まずは小屋の前に見えていた湖に沿って歩いた後、標高を上げていきます。
標高をあげていくと、小屋の前の湖に流れ込んでいる水の源であるRembesdalskåkaが見えてきます。
Rembesdalskåkaのような氷河の末端の場所は「Brearm(氷河の腕)」という表現でUT.noなどに出てきます。
初めて近くで見る氷河の迫力に圧倒されました。
流れている水量もかなり多くて驚きです。
小屋までの分岐に向かう
Rembesdalskåkaを通り過ぎ、岩場を登り切ると、しばらく草地の多いルートを下っていきます。
この日はウルトラトレイルの大会をやっていたようで、よく人が通ります。
1日目はあまりにも人に会わな過ぎて、違う惑星に来てしまったのではないかと不安になるくらいだったので、ちょっとほっとしたりもしました。

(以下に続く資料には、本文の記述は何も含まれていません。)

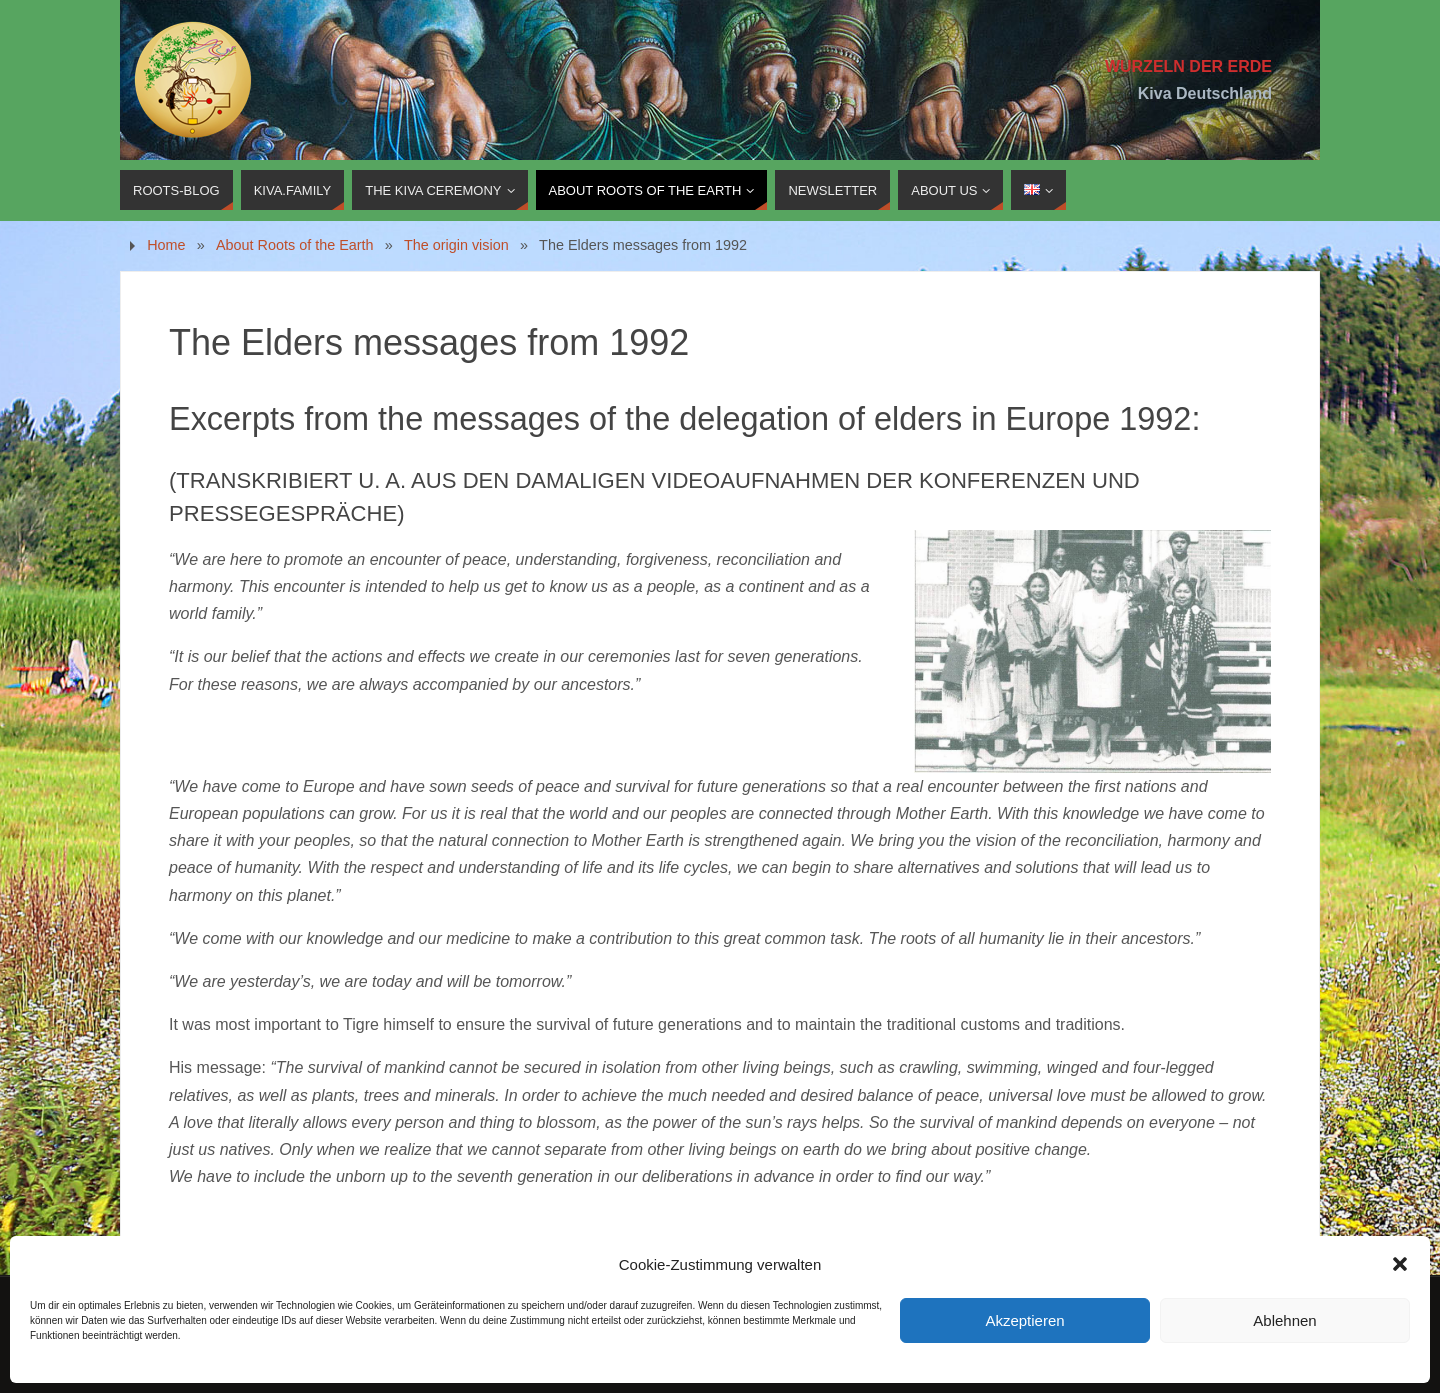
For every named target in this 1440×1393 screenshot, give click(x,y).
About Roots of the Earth (295, 245)
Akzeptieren (1024, 1320)
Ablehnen (1284, 1320)
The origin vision (456, 245)
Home (166, 245)
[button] (1400, 1264)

ちなみに、今回の3日間の山行中に出会ったのはこのウルトラトレイルの人たちの他は、5~6パーティー程度。
テント泊半分、小屋泊が半分くらいな印象です。
おそらく同じ日程でハルダンゲル氷河を一周していたのは、私の他に2パーティー。
中でも、1日目から3日目までよく会った若いお兄ちゃん二人組はテント泊装備で、ハルダンゲル氷河を一周したあと、さらに北の方のトレイルを3日間歩きに行くんだ!と話していました。健脚~。
この日の行程の残り10kmくらいのところから少し登り返して、再び小屋の分岐まで下っていきます。

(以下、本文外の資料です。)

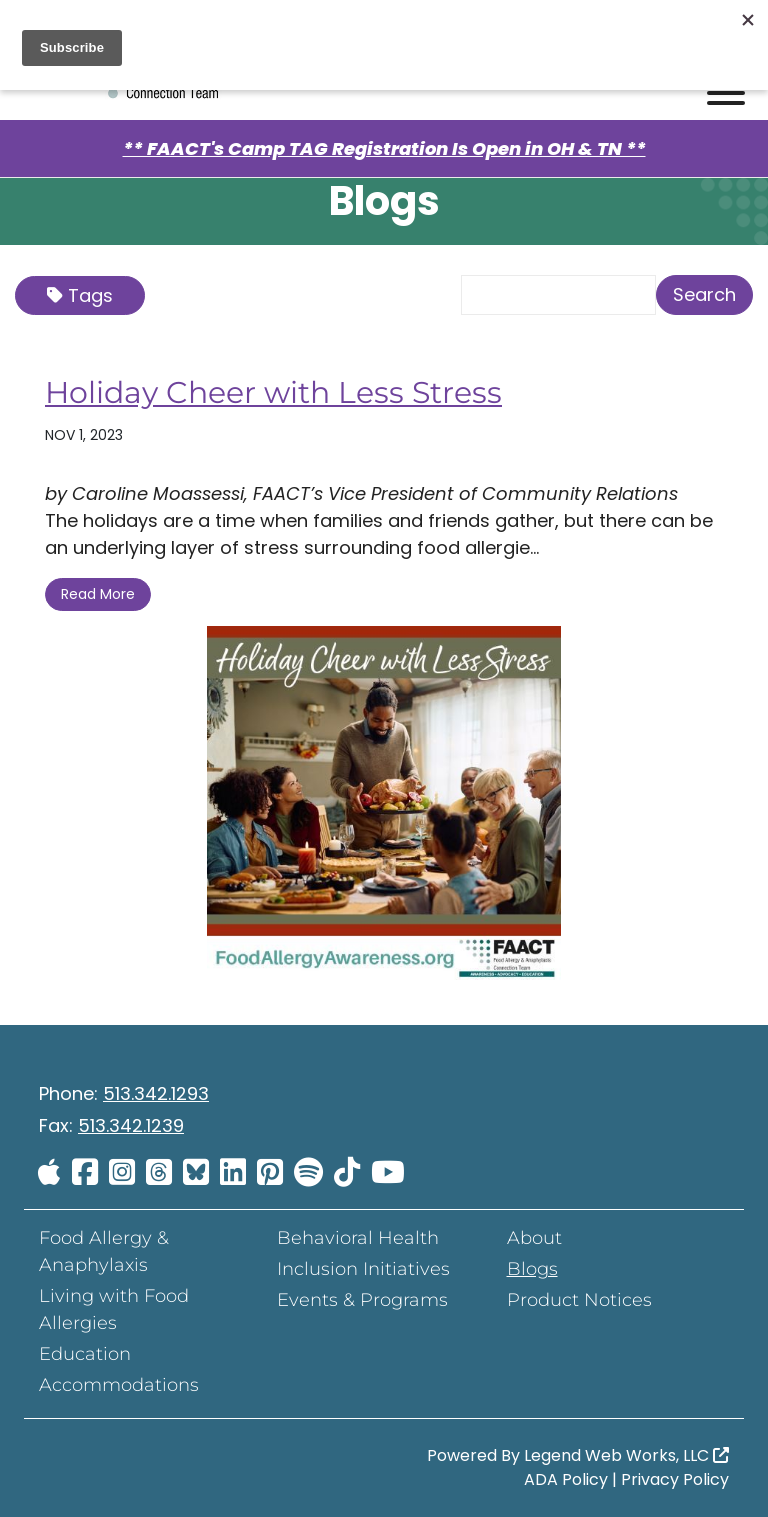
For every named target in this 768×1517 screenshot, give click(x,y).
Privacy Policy (675, 1479)
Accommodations (119, 1385)
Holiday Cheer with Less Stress (273, 392)
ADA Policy (566, 1479)
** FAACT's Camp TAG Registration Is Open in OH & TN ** (384, 148)
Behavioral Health (358, 1238)
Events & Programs (362, 1300)
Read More (98, 594)
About (534, 1238)
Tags (80, 295)
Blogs (532, 1269)
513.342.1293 (156, 1093)
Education (85, 1354)
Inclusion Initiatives (363, 1269)
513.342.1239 (131, 1125)
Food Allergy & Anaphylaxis (104, 1251)
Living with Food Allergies (114, 1309)
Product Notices (579, 1300)
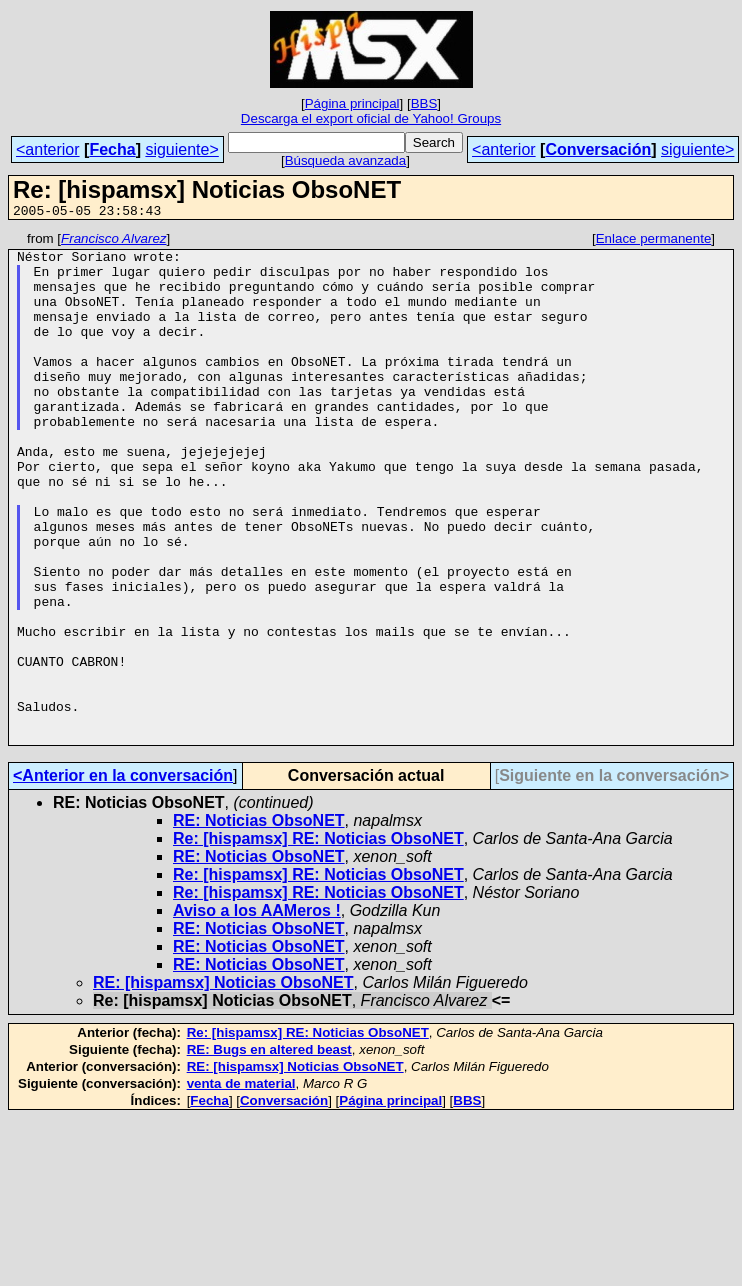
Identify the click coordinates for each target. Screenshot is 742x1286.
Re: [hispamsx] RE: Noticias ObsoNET (318, 940)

この登り切ったところあたりから、小屋まで電波が入ります。(テレノール、ice)
この登り切ったあたりからの草原と川の景色は、久しぶりに心が震えるくらい感動しました。
DNT Kjeldebuに到着
FinseとKjeldebuの分岐を過ぎてから、4km程度歩いて小屋に到着。
ヘトヘトな体にこの4kmが果てしなく遠く感じて、小さな上り坂にキレそうになるくらい心身が限界でした。
DNT Kjeldebuは割と大きめの小屋で51ベッドもあるそう。
AとBの2棟に分かれていて、Bの小屋が予約可能。
太陽光発電をしていて部屋の電気はつきますが、充電はできないので注意。
ここはウルトラトレイルのチェックポイントになっているとともに、KIOSKにもなっていた様子。
大会運営と小屋の管理も兼ねているようなファミリーがいらっしゃり、部屋までの案内や、食料庫の案内をしてくれました。
長期滞在している雰囲気だったので、夏休みの時期などはしばらくいるのかもしれません。
この小屋の食料庫は大きくて、今まで来たセルフサービスキャビンの中で一番の充実具合。
アイスティーと、フルーツカクテルの缶詰を買って夕食のともにしました。
ごみは捨てて帰ることができます。
3日目:Kjeldebu~Finse(27km)
泥に浸かりながらLeiro川沿いを歩く
ついに最終日。
最終日が1番長い距離の日なので、いつもより早めの7時30分出発。
ちなみに7時30分の時点で小屋にいる誰も起きていません。みんな寝ています。
まずは小屋とfinseの分岐まで1時間程度かけて戻り、Leiro川の横を通って谷の間を抜けていきます。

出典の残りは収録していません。